Romanian Regulator Blocks Polymarket, Flags Prediction Markets as Unlicensed Gambling
Move underscores intensifying regulatory scrutiny of crypto-based event-trading platforms and raises questions for derivatives markets and regulatory arbitrage.
Romania’s gambling regulator has blacklisted Polymarket for running what it deems unlicensed “counterparty betting” amid more than $600 million in crypto-based wagers tied to national elections. The decision marks a widening regulatory clampdown on crypto-prediction markets and could impact derivatives-style activity across crypto infrastructure.
Regulatory Tide Breaks
On 30 October 2025, the National Office for Gambling (ONJN) (Romania) officially placed Polymarket on its blacklist for operating without a license, arguing that its users wagered on future outcomes in a model that falls under the country’s gambling laws—even when using crypto rather than fiat.
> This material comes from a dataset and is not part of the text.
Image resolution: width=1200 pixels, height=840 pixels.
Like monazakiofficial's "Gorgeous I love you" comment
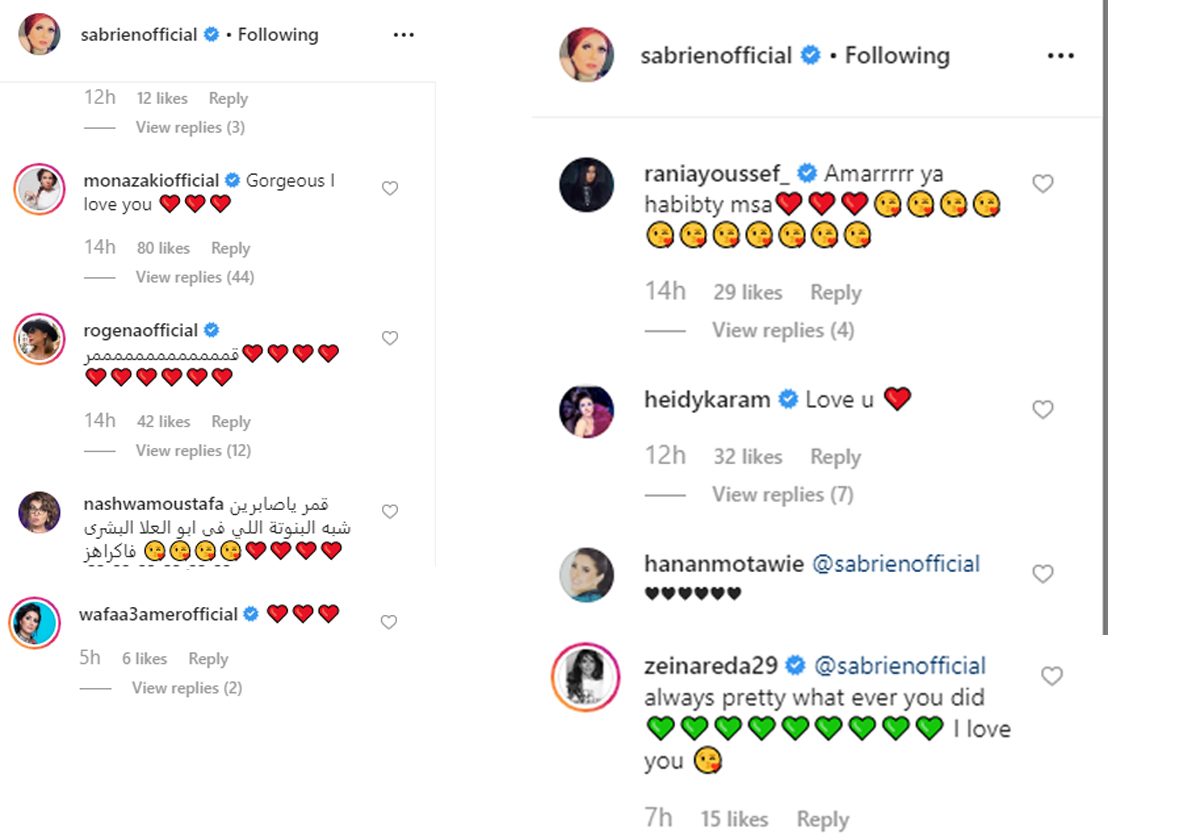pos(390,188)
According to the ONJN, trading volumes on Polymarket exceeded $600 million during recent presidential elections, with local-election trading reaching over $15 million.
ONJN President Vlad‑Cristian Soare emphasised that “this is not about technology, but about the law,” emphasising that bets in lei or crypto still qualify as gambling if they meet the counterparty-bet definition.
Market and Derivatives Implications
For the crypto markets and derivatives sector, this move illustrates a shifting regulatory tide: event-trading markets are coming under the same scrutiny as traditional gambling if users are wagering on outcomes.
While Polymarket itself isn’t a pure derivatives exchange, the mechanics (users betting on outcomes, platform collecting commissions) resemble structured products or derivatives. Analysts note that such platforms could face higher compliance burdens, which may lead to reduced liquidity and increased operational risk for similar services.
From a market-data standpoint, the high trading volumes signal institutional and retail interest in politically-tied markets. With volumes in the hundreds of millions, the regulatory classification of such platforms may affect open interest, risk-premium pricing and volatility within the broader crypto-derivatives ecosystem.
Mechanics Under Scrutiny
The ONJN designated Polymarket’s activity as “counterparty betting” because participants bet against each other (rather than the house), the outcomes are uncertain, and the platform takes a cut.
This definition effectively treats what many crypto-firms call “event trading” as regulated gambling. Romanian internet service providers are now required to block access to the site from within the jurisdiction.
Looking Ahead
The blacklist signals increased regulatory clarity (and aggressiveness) around the boundary between crypto-prediction markets, gambling and derivatives. Platforms operating globally now face fragmentation: what’s permissible in one jurisdiction may be outright blocked in another.
From an infrastructure perspective, prediction markets may need to engage as licensed gambling operators or rework their model as financial products subject to securities or derivatives laws. For traders and investors, the regulatory premium (or discount) will increasingly be priced into platforms offering “event-outcome” markets.